Congenital malformation of the eye is an important cause of childhood blindness. We had 29.47% mothers with a history of night blindness during pregnancy, which is suggestive of hypovitaminosis A. Many clinical studies have covered congenital malformation of the eye and its relationship with hypovitaminosis A. Many experimental studies have suggested that hypovitaminosis and folic acid deficiencies in mother leads to congenital malformations of the eye.
Mastereo-de-las et al. have reported that mice exposed to a folic acid-deficient diet demonstrated numerous macroscopic eye anomalies, such as anophthalmia and microphthalmia. Microscopically too, the eye was the most affected organ (43.7% of the fetuses) [5].
Yomai et al. have documented that several putative genetic and environmental causes are associated with microphthalmia and anophthalmia, including vitamin A deficiency [6].
Bhattacharrji et al. and Millemann et al. have stated that the major anatomical causes of visual loss amongst 93 of the 258 patients (36.1%) were congenital anomalies (anophthalmos and microphthalmos) [7].
Horneby asserted the presence of epidemiological and laboratory evidence supporting a hypothesis of genetic (recessive) predisposition to the teratogenic effects of mild-to-moderate maternal vitamin A deficiency during pregnancy. This fact may explain the high prevalence of congenital eye anomalies in certain Asian countries where maternal deficiency of the vitamin is common and consanguineous marriages are popular. Besides, other congenital malformations commonly found in association with ocular coloboma (e.g. Esophageal fistulae and heart defects in CHARGE association) might also be related to the deficiency [8].
The results revealed that 43% of the parents were consanguineous, 19% had a positive family history, and that the frequency of coloboma was the highest in the second-born children. Eleven (16%) mothers had a history of night blindness while they were pregnant with the affected child, 7 (8%) had consumed medication during the first trimester (abortifacients in two cases), 3% had reported fever in the first trimester, and 11 (13%) had exposure to agricultural chemicals [8].

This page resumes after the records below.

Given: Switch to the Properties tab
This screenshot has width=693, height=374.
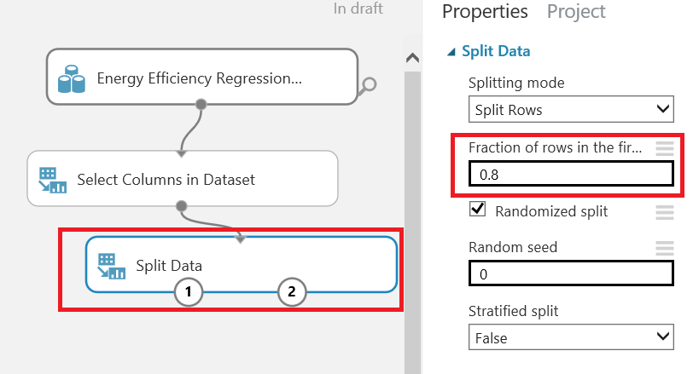Looking at the screenshot, I should [485, 12].
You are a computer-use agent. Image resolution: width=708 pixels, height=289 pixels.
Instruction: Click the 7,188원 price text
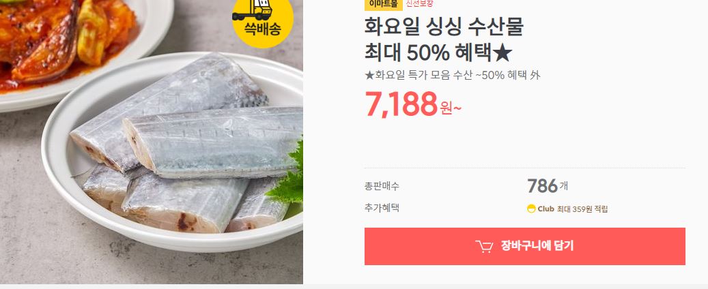412,104
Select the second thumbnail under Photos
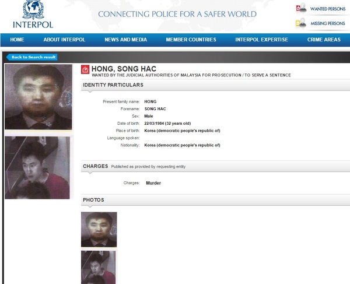This screenshot has height=284, width=350. (98, 267)
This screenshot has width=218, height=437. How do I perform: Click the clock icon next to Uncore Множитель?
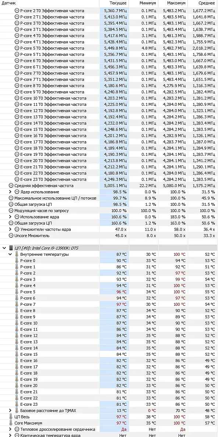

According to Ward et al., during embryogenesis, information encoded in the genome is translated into cell proliferation, morphogenesis, and early stages of differentiation. Embryonic pattern arises from the spatial and temporal regulation and coordination of these events. The vitamin A (retinol) derivative, retinoic acid (RA), is essential for normal development. Mammalian embryos are protected against vitamin A deficiency by maternal retinoid homeostasis until the stored retinoids fall to very low levels. Retinol binding protein, which is synthesized in the yolk sac placenta of rodent embryos and in the syncytiotrophoblast of the human placenta, is imperative for the embryo to access retinol. Synthesis and metabolism of RA may involve cytoplasmic binding proteins, but the observation that mutants lacking these proteins are normal or near-normal suggests that they are not essential. Severe congenital vitamin A deficiency results in a spectrum of malformations, including defects of the eyes, lungs, cardiovascular system, and urogenital system [9].
Many other studies have also reported similar findings either in clinical or in animal studies [10–16].